### Selected extract
+++++
It seems also a difficult problem to characterize all $$\mathbb{F}_{q}$$-quadratic non-extendable $$\mathbb{F}_{q}$$-quadratic perfect nonlinear maps up to equivalence. In Sect. 3 we prove that many classes of $$\mathbb{F}_{q}$$-quadratic perfect nonlinear maps are extendable. In Sect. 4 we give some examples of non-extendable $$\mathbb{F}_{q}$$-quadratic perfect nonlinear maps.

There is a natural connection to finite semifields. We explain such a connection in Sects. 5 and 6. Throughout the chapter, we explain many open problems.

## 2 $$\mathbb{F}_{q}$$-Quadratic Perfect Nonlinear Maps

In this section we mainly consider $$\mathbb{F}_{q}$$-quadratic perfect nonlinear maps from $$\mathbb{F}_{q^{n}}$$ to $$\mathbb{F}_{q^{n}}$$. They are also called planar maps. The equivalence in Definition 1.2 of Sect. 1 becomes the following. Let $$f,g: \mathbb{F}_{q^{n}} \rightarrow \mathbb{F}_{q^{n}}$$ be $$\mathbb{F}_{q}$$-quadratic maps on $$\mathbb{F}_{q^{n}}$$. We say that f and g are equivalent if there exist $$\mathbb{F}_{q}$$-linearized permutation polynomials $$L_{1},L_{2} \in \mathbb{F}_{q^{n}}[x]$$ such that
$$\displaystyle{f(x) = L_{1} \circ g \circ L_{2}\text{ for all }x \in \mathbb{F}_{q^{n}}.}$$
It is a difficult problem to decide whether a given map is planar or not in general. All $$\mathbb{F}_{q}$$-quadratic monic monomial maps on $$\mathbb{F}_{q^{3}}$$ are
$$\displaystyle{x^{2},x^{q+1},x^{2q},x^{q^{2}+1 },x^{q^{2}+q },x^{2q^{2} }.}$$
It is easy to prove that all these $$\mathbb{F}_{q}$$-quadratic monomial maps are planar. Recently the authors characterized all $$\mathbb{F}_{q}$$-quadratic planar binomial maps on $$\mathbb{F}_{q^{3}}$$ explicitly in [16]. Up to multiplication with a nonzero constant in $$\mathbb{F}_{q^{3}}$$, there are 15 distinct $$\mathbb{F}_{q}$$-quadratic binomial maps on $$\mathbb{F}_{q^{3}}$$:
1. (1)
+++++
### Information shown
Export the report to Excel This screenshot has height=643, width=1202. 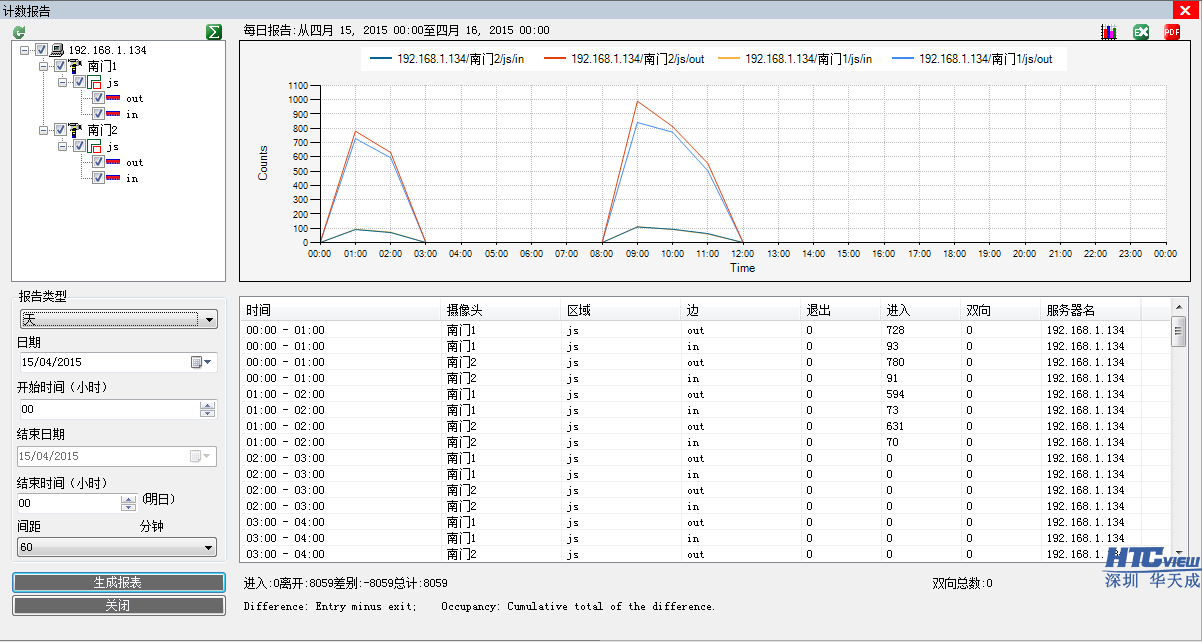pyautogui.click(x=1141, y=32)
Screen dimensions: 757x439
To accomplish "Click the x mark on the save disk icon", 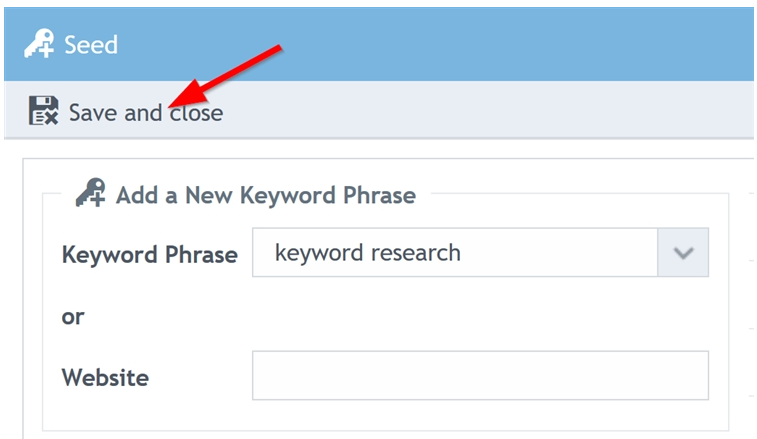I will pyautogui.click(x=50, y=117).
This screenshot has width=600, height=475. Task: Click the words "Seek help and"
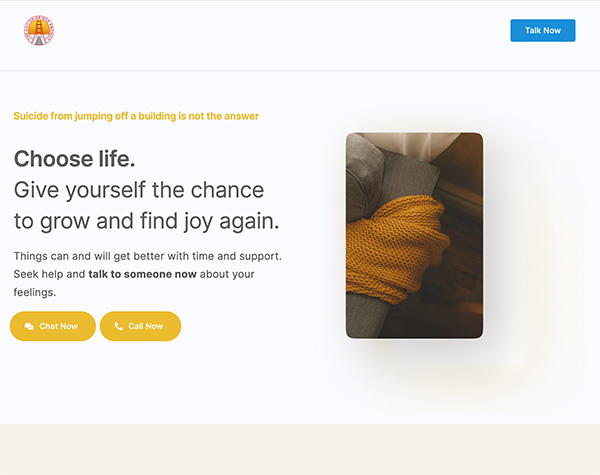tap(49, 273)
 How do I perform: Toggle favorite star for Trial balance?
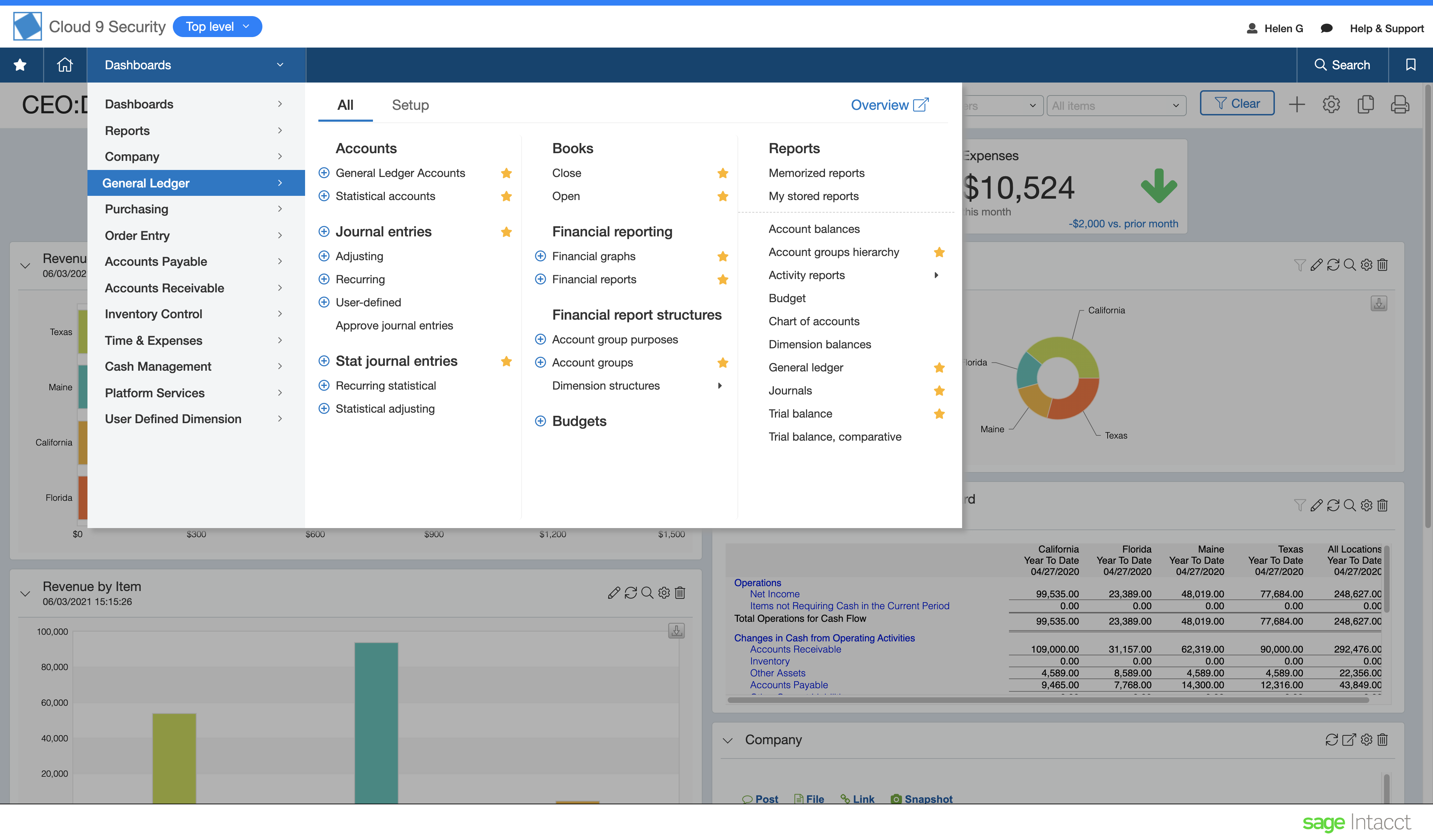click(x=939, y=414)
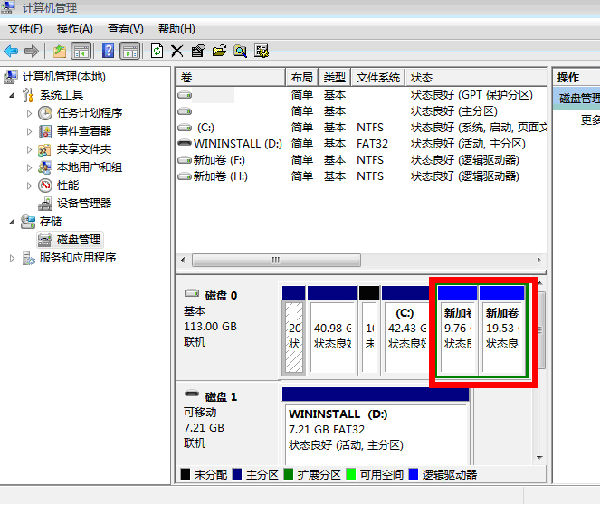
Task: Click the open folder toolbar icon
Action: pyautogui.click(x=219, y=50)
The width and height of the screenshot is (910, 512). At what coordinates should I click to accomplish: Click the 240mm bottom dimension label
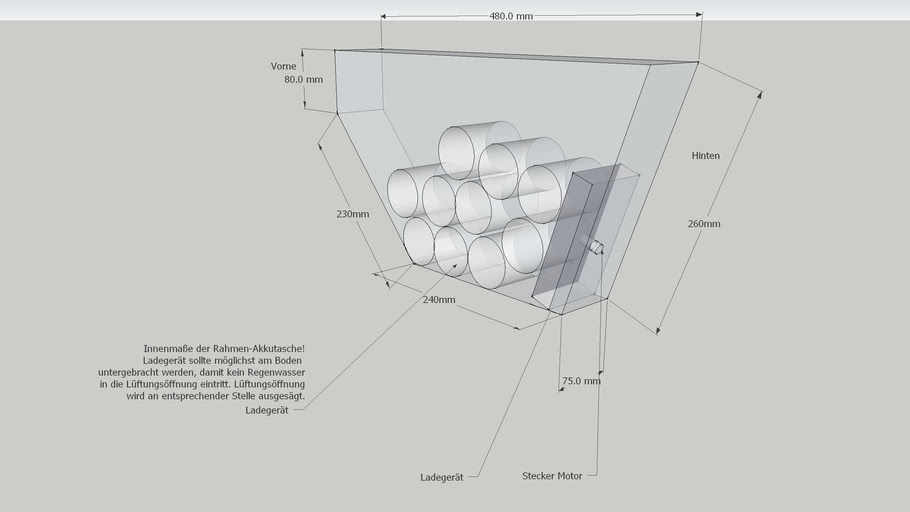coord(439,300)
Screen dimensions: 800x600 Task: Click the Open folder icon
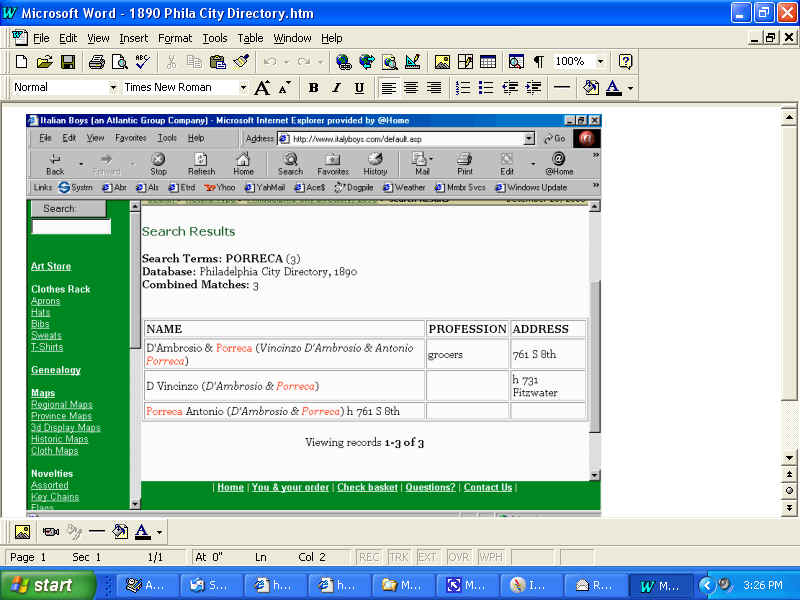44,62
+++++
### Set task 1
Extract from the excerpt on perfect nonlinear maps the stretch from "It seems also" through "perfect nonlinear maps.", copying it word for word.
### Set task 2
Convert the stretch of the entries from the line containing "How do I perform: Toggle" through the line containing "Action: pyautogui.click(x=219, y=50)" into a Markdown table with the columns Row and Line. Omit the pictures and any blank lines.

### Complete answer 1
It seems also a difficult problem to characterize all $$\mathbb{F}_{q}$$-quadratic non-extendable $$\mathbb{F}_{q}$$-quadratic perfect nonlinear maps up to equivalence. In Sect. 3 we prove that many classes of $$\mathbb{F}_{q}$$-quadratic perfect nonlinear maps are extendable. In Sect. 4 we give some examples of non-extendable $$\mathbb{F}_{q}$$-quadratic perfect nonlinear maps.

### Complete answer 2
| Row | Line |
|---|---|
| 1 |  How do I perform: Toggle favorite star for Trial balance? |
| 2 | click(x=939, y=414) |
| 3 | Task: Click the open folder toolbar icon |
| 4 | Action: pyautogui.click(x=219, y=50) |